EXERCISE MATERIAL
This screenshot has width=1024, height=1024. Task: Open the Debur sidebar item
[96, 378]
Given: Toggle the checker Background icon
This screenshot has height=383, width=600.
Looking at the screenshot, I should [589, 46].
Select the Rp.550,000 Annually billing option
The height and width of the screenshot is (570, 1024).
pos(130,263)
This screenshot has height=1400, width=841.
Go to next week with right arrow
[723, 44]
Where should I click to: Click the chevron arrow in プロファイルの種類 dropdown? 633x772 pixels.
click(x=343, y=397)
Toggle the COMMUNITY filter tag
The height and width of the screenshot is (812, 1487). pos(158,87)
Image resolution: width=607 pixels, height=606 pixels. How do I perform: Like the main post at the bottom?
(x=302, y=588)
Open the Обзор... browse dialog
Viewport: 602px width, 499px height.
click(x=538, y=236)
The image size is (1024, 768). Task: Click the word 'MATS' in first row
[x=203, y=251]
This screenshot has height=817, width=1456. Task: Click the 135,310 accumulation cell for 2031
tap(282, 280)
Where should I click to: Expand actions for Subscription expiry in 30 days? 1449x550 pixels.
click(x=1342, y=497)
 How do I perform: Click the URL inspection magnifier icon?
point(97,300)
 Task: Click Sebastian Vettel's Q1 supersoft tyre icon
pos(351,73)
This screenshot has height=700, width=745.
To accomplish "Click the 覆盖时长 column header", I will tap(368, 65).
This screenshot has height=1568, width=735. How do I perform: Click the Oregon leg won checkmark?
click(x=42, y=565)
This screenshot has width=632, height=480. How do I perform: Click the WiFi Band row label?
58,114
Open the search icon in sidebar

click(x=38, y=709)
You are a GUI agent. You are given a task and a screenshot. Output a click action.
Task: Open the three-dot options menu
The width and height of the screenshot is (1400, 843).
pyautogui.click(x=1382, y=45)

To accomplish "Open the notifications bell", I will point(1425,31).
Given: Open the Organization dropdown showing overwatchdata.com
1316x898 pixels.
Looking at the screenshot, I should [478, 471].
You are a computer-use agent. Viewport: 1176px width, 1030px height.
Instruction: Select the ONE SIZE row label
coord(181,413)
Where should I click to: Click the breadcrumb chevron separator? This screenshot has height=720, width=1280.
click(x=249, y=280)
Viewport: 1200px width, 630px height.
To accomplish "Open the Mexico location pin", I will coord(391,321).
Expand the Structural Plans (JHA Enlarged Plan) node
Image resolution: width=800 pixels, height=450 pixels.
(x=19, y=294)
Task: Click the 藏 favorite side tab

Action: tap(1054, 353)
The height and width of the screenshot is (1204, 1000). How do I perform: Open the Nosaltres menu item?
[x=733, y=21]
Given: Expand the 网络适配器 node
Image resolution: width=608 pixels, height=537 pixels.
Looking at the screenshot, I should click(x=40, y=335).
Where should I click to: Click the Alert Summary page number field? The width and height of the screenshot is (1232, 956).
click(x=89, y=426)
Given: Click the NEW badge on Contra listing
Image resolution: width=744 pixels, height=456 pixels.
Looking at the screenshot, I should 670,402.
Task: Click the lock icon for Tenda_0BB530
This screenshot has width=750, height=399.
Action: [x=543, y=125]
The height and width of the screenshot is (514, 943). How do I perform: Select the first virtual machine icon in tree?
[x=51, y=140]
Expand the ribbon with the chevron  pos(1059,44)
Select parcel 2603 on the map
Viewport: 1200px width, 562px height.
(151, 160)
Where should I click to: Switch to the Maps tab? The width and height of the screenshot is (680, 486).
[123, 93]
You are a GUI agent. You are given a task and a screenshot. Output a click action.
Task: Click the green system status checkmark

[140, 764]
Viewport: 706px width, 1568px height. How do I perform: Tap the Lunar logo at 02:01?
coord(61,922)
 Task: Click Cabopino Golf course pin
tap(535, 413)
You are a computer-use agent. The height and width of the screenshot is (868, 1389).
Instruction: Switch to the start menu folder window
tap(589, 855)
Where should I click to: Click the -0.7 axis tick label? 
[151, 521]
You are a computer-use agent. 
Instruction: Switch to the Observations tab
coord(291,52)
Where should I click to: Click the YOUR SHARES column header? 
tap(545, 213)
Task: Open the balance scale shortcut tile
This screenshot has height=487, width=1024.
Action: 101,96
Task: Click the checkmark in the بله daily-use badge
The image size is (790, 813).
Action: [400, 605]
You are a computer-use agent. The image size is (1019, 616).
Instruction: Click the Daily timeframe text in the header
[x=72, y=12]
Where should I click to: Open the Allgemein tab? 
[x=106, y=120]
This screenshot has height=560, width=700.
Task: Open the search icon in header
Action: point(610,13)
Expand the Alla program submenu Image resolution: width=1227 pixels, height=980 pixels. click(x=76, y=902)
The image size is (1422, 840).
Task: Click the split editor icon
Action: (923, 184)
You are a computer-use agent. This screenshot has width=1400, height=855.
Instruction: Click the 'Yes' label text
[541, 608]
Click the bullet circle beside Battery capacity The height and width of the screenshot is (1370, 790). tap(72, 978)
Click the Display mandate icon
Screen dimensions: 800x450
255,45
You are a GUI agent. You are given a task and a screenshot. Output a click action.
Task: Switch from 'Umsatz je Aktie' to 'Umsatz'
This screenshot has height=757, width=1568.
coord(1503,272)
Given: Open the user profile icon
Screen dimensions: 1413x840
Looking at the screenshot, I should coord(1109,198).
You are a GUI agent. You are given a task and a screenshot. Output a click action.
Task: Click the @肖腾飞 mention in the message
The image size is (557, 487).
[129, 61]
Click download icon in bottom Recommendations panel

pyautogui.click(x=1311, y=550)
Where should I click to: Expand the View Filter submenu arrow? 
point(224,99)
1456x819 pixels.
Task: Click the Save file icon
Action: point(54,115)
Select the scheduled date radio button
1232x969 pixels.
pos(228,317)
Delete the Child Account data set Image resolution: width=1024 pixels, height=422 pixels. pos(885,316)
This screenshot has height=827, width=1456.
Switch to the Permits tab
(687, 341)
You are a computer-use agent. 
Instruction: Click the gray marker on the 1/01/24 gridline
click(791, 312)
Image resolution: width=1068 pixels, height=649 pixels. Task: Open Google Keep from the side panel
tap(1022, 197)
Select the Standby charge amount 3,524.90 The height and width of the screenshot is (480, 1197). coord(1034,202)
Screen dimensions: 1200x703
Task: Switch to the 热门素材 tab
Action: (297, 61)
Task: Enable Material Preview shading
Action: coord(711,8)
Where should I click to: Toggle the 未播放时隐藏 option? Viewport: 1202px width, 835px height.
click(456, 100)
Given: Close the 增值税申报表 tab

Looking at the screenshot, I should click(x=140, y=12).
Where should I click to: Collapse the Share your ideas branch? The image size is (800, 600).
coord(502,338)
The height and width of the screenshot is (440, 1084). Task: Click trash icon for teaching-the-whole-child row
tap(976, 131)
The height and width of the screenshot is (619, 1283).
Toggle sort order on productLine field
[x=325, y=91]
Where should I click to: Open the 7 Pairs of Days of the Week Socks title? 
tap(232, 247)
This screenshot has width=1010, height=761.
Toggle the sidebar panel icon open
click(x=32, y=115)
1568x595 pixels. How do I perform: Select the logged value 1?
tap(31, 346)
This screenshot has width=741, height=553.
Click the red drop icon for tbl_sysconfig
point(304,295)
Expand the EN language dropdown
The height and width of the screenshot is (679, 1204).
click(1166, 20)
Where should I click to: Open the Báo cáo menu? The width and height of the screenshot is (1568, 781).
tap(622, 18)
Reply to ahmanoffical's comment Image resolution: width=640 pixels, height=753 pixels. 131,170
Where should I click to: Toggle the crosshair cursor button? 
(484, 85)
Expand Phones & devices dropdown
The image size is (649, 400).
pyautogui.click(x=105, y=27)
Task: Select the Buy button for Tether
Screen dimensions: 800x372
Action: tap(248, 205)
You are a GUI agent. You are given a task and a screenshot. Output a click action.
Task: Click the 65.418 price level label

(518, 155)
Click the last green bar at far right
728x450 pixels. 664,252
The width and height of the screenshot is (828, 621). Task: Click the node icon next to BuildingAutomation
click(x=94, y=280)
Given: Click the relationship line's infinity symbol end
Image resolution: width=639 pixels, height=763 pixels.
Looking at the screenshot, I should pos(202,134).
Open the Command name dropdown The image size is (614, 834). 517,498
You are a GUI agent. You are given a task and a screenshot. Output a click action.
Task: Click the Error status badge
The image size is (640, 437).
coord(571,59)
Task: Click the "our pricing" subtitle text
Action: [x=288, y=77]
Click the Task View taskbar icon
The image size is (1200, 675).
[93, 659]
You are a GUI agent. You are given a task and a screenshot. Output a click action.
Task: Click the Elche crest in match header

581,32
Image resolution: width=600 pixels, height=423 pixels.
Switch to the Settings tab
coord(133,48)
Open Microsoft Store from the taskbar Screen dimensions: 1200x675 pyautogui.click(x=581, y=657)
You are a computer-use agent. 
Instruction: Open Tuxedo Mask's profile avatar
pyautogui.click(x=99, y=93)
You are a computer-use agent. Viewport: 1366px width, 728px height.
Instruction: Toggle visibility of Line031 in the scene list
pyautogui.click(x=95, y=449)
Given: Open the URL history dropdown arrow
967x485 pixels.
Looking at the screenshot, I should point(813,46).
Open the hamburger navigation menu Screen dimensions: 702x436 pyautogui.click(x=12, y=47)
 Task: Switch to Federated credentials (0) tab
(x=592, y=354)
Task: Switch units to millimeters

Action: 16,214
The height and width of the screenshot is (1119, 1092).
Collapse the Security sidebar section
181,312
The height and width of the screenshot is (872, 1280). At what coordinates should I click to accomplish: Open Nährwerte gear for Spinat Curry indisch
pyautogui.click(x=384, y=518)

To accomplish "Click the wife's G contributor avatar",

DESCRIPTION OF THE TASK
Select every line of the material above that contains the string "header", matching case exactly.

SOLUTION TO THIS TASK
To accomplish "Click the 覆盖时长 column header", I will tap(368, 65).
Where should I click to: Click the YOUR SHARES column header? 
Instruction: Click the Daily timeframe text in the header
Task: Open the search icon in header
Task: Click the Elche crest in match header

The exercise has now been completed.